Ao visitar o general Vo Nguyen Giap (de 98 anos), estrategista militar que levou às vitórias contra a França e os Estados Unidos, o presidente Lula lhe disse que 'todos aqueles que amam a democracia' o tinham 'como referência'. Certamente, entre todos os elogios que já ouviu em sua vida, o provecto militar jamais fora brindado com uma referência a serviços prestados à causa da democracia - e é improvável até que quem sempre pertenceu aos quadros de um partido totalitário e fez parte de um governo despótico entendesse a referência. Mas nosso presidente não se contentou com apenas esta exibição de desinformação histórica, política e cultural.
Numa entrevista coletiva, depois de dizer que no começo dos anos 60 era despolitizado, mas, como corintiano (já que 'o Corinthians vivia uma época difícil'), aprendera a 'ficar do lado dos fracos e oprimidos', deu a sua versão da Guerra do Vietnã: 'Os vietnamitas eram baixinhos, magrinhos, contra os americanos, fortes, alimentados com hambúrguer.' Os desavisados poderiam até pensar que o governante brasileiro estaria a propagar os méritos da tão criticada junk food norte-americana ou fazendo o elogio disfarçado do principal produto da odiada McDonald's. Mas o que causa estranheza maior do que a atribuição de características de 'força' ou 'fraqueza' de povos em guerra, em razão do peso e do tamanho das pessoas - e isso diante de um homem que não deve passar muito do metro e meio de altura -, é a impressão de tratar uma grande tragédia, como foi a Guerra do Vietnã (na qual morreram 58 mil norte-americanos e cerca de 3 milhões de vietnamitas do sul e do norte), como se fosse uma disputa entre seleções de futebol, nos termos: 'Não é pouco para um povo derrotar franceses e norte-americanos no mesmo século.'
É claro que nem o presidente do Vietnã nem qualquer outra autoridade vietnamita fizeram qualquer referência a 'vitórias' passadas contra países com os quais, já há muito tempo, procuram intensificar suas relações comerciais - e nisso o Vietnã trilha o caminho do desenvolvimento, aberto pela China, pela via do relacionamento com o mundo capitalista. Observe-se que há um entendimento tácito, entre as diplomacias dos Estados contemporâneos, de que referências a conflitos passados só têm sentido quando destes ficaram questões por resolver. Entre EUA e Vietnã inexistem tais pendências - ao contrário, há um acordo comercial bilateral desde 2000 - e muito menos sentido haveria em o Brasil intrometer-se nessa história. País algum aprecia que se rememorem suas derrotas - especialmente a maior potência militar do mundo, que teve na Guerra do Vietnã o período mais constrangedor de sua história.
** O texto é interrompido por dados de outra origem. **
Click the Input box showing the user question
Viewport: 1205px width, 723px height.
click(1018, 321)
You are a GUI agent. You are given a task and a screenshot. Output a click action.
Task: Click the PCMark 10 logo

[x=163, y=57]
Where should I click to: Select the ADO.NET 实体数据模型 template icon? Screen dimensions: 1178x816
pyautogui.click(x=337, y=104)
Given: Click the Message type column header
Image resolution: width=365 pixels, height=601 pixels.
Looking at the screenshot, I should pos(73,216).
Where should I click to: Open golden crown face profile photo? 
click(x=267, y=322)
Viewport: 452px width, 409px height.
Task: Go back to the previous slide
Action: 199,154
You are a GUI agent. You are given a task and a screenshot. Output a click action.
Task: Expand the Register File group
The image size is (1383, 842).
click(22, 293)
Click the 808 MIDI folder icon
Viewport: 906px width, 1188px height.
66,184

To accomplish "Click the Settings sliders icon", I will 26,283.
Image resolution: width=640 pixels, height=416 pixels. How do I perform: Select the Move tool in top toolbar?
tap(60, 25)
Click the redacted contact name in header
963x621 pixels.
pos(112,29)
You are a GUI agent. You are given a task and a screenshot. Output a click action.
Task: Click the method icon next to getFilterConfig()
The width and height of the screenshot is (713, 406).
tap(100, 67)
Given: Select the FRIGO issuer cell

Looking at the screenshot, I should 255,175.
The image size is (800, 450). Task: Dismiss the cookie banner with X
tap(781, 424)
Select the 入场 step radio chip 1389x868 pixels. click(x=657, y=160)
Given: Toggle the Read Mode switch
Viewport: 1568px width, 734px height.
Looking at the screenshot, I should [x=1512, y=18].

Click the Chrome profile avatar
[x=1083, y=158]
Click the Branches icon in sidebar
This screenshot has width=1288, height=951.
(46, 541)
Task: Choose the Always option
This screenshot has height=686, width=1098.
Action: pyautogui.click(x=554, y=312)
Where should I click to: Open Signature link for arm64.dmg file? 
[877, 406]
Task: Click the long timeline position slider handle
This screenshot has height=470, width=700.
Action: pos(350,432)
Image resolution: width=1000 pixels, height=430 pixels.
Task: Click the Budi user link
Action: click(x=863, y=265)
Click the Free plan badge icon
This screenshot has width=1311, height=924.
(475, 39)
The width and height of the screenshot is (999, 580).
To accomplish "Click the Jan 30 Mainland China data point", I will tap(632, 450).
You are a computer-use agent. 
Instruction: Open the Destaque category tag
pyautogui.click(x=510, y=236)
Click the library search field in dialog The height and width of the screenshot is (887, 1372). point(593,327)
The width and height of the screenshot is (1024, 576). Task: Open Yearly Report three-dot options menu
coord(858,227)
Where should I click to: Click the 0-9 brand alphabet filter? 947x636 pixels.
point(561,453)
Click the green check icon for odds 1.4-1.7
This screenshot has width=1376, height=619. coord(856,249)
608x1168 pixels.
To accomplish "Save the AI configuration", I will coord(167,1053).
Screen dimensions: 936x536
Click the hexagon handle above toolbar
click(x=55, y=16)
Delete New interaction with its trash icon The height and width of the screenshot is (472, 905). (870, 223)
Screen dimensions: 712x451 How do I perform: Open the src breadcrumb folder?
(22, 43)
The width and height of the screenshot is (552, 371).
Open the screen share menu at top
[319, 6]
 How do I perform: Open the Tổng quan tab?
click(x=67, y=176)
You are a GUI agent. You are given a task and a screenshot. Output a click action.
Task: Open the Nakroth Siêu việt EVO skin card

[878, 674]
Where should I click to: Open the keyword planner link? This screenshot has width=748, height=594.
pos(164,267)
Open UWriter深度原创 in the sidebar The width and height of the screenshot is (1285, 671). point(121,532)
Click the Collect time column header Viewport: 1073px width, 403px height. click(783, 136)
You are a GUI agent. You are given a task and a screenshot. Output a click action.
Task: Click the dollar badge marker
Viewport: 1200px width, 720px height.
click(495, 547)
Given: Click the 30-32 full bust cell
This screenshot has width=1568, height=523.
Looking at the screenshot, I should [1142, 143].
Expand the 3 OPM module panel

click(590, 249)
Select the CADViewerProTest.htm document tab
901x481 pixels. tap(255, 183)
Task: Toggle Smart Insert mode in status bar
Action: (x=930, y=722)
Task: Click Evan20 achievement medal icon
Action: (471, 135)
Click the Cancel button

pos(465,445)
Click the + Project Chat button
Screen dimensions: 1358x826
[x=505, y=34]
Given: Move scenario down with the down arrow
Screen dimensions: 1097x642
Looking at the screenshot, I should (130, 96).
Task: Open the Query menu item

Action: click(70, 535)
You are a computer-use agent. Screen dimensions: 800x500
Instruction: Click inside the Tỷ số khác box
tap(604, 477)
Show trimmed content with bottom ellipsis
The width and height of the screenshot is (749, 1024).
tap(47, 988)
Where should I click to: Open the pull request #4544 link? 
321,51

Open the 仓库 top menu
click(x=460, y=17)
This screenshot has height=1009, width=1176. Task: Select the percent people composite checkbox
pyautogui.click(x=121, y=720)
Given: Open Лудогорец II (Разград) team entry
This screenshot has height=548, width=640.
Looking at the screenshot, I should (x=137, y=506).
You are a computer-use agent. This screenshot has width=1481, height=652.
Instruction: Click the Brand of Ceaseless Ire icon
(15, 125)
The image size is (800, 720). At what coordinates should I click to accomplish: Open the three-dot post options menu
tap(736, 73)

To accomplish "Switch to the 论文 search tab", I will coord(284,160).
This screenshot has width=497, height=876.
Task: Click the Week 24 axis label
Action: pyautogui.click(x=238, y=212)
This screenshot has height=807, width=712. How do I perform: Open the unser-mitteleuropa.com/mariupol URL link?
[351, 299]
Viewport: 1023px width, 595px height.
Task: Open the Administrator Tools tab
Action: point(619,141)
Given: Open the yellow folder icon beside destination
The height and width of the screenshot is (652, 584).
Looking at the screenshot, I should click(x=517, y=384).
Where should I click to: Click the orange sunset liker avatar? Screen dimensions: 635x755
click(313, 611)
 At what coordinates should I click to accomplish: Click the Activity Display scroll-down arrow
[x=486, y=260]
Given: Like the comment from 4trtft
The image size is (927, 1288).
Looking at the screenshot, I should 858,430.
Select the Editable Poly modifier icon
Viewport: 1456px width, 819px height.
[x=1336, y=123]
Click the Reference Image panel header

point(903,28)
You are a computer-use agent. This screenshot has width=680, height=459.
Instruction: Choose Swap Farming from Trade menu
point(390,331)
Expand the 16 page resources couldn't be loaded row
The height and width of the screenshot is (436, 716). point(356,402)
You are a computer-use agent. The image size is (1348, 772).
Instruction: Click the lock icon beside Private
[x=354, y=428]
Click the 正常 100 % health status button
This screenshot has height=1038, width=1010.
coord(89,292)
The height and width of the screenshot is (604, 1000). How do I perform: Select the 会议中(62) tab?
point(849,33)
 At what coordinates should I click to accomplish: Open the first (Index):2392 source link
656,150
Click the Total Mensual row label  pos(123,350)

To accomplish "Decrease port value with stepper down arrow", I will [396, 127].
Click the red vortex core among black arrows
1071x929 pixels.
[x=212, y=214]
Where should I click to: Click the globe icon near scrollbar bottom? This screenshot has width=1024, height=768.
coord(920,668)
É fundamental que um chefe de governo só se pronuncie sobre assuntos que envolvam outros povos quando essa referência sirva a um objetivo - político ou comercial - de estreitamento da relação bilateral. Não se admite, entre governantes, a conversa gratuita, tal como os bate-papos entre amigos que não precisam ter escopo ou conseqüência. O que será dito por um governante no exterior necessita de um acurado preparo prévio, com assessoramento diplomático, para que não derive apenas de suas recordações pessoais ou velhas idiossincrasias. Isso quer dizer que não é o fato de Bush ter beijado a face barbuda de Lula na véspera, no encontro do G-8 no Japão, que eliminaria o mal-estar da diplomacia norte-americana ante o que disse o presidente no Vietnã.